= Beginning of Section =

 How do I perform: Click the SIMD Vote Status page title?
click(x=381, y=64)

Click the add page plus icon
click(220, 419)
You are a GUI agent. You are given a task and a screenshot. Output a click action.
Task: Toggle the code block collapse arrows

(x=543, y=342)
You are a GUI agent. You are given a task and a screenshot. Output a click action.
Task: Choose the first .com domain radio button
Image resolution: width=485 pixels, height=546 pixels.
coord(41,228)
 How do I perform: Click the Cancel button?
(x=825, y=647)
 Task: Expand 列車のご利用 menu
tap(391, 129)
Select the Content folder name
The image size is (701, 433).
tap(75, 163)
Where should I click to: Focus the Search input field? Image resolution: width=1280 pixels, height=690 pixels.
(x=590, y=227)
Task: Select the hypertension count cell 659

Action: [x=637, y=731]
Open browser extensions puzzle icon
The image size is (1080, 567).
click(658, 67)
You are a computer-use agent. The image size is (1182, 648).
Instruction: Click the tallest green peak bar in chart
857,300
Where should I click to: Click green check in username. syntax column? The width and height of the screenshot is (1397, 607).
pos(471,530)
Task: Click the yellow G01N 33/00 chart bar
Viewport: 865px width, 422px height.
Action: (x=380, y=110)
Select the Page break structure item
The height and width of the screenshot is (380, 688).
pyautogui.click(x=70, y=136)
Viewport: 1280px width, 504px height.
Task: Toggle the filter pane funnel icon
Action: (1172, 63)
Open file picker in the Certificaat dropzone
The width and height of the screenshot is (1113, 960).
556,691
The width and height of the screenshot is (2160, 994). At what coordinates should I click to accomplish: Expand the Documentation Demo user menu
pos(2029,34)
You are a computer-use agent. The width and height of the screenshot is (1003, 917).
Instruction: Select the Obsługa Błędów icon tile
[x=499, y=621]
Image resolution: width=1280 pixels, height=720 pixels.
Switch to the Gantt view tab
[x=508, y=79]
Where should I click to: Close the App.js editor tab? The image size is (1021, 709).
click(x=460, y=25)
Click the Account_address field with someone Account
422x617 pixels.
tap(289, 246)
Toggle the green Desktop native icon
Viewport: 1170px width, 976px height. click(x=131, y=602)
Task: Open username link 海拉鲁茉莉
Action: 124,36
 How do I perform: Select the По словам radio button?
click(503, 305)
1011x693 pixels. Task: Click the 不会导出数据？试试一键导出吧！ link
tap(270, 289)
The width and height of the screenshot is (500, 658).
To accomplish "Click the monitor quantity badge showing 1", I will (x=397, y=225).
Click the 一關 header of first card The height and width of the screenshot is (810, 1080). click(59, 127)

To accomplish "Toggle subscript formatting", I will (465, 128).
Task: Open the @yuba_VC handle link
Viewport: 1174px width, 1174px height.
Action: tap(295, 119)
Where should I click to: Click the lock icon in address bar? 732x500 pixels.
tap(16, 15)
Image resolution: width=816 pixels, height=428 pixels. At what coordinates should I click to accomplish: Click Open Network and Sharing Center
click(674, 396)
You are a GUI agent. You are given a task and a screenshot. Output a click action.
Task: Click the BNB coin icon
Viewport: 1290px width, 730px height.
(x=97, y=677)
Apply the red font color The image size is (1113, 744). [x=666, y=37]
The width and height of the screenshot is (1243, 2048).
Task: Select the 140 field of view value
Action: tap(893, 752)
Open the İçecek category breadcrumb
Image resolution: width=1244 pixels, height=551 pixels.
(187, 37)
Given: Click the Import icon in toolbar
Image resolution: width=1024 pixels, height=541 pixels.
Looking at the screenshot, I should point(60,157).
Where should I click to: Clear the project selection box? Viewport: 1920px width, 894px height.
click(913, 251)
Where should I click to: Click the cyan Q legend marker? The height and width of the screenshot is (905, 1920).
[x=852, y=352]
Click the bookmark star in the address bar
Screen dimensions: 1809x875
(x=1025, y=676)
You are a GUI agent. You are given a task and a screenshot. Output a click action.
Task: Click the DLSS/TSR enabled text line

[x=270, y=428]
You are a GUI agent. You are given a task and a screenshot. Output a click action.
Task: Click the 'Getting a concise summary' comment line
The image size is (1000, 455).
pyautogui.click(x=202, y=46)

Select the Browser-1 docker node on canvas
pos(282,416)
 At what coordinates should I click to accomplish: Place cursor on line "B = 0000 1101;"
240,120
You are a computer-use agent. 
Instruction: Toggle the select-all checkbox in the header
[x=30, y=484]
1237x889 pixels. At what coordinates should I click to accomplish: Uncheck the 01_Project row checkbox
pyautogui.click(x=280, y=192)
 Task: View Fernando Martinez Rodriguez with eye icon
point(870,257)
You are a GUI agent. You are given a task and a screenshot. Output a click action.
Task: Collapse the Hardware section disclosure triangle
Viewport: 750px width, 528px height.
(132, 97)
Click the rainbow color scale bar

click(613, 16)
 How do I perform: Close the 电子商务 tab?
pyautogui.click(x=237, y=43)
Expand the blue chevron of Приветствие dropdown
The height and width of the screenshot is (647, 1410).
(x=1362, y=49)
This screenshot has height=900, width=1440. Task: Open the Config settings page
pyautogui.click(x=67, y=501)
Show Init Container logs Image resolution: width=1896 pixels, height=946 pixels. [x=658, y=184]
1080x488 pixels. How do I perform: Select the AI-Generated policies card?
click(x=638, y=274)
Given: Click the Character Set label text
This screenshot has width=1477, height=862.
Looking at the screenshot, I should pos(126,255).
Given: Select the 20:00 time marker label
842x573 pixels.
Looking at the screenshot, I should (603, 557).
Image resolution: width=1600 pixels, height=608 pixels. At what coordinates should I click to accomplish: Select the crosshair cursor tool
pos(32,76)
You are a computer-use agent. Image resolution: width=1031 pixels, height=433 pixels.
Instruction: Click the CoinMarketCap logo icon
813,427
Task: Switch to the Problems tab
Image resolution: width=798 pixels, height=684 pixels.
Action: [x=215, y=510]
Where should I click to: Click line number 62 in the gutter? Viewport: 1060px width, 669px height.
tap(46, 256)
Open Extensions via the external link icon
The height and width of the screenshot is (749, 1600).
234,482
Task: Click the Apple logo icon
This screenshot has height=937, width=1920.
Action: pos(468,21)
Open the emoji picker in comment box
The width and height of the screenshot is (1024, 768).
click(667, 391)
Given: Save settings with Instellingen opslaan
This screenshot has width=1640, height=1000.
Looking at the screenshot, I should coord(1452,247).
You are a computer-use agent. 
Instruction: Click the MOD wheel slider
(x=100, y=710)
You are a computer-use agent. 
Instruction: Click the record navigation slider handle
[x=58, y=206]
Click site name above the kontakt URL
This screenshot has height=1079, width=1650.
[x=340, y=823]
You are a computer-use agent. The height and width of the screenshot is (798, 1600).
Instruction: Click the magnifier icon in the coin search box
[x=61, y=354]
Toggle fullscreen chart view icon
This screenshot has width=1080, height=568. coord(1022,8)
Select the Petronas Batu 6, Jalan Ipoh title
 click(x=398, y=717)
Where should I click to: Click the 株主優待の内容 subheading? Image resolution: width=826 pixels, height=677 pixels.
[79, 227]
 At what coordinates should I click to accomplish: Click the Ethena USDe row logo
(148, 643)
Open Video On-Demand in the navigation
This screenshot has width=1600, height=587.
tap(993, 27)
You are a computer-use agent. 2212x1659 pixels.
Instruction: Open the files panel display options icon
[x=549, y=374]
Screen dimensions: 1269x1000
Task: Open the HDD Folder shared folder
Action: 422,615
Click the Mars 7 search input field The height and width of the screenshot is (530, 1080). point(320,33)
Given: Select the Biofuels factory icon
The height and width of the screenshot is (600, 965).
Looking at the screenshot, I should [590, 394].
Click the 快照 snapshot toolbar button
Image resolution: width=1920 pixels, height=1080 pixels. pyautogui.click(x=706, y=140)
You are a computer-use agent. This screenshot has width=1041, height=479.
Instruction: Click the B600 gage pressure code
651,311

= End of Section =

WHAT YOU NEED TO DO
Return, from the data above, each line in which the string "first" appears.

EXERCISE SOLUTION
Task: Choose the first .com domain radio button
Click the 一關 header of first card The height and width of the screenshot is (810, 1080). click(59, 127)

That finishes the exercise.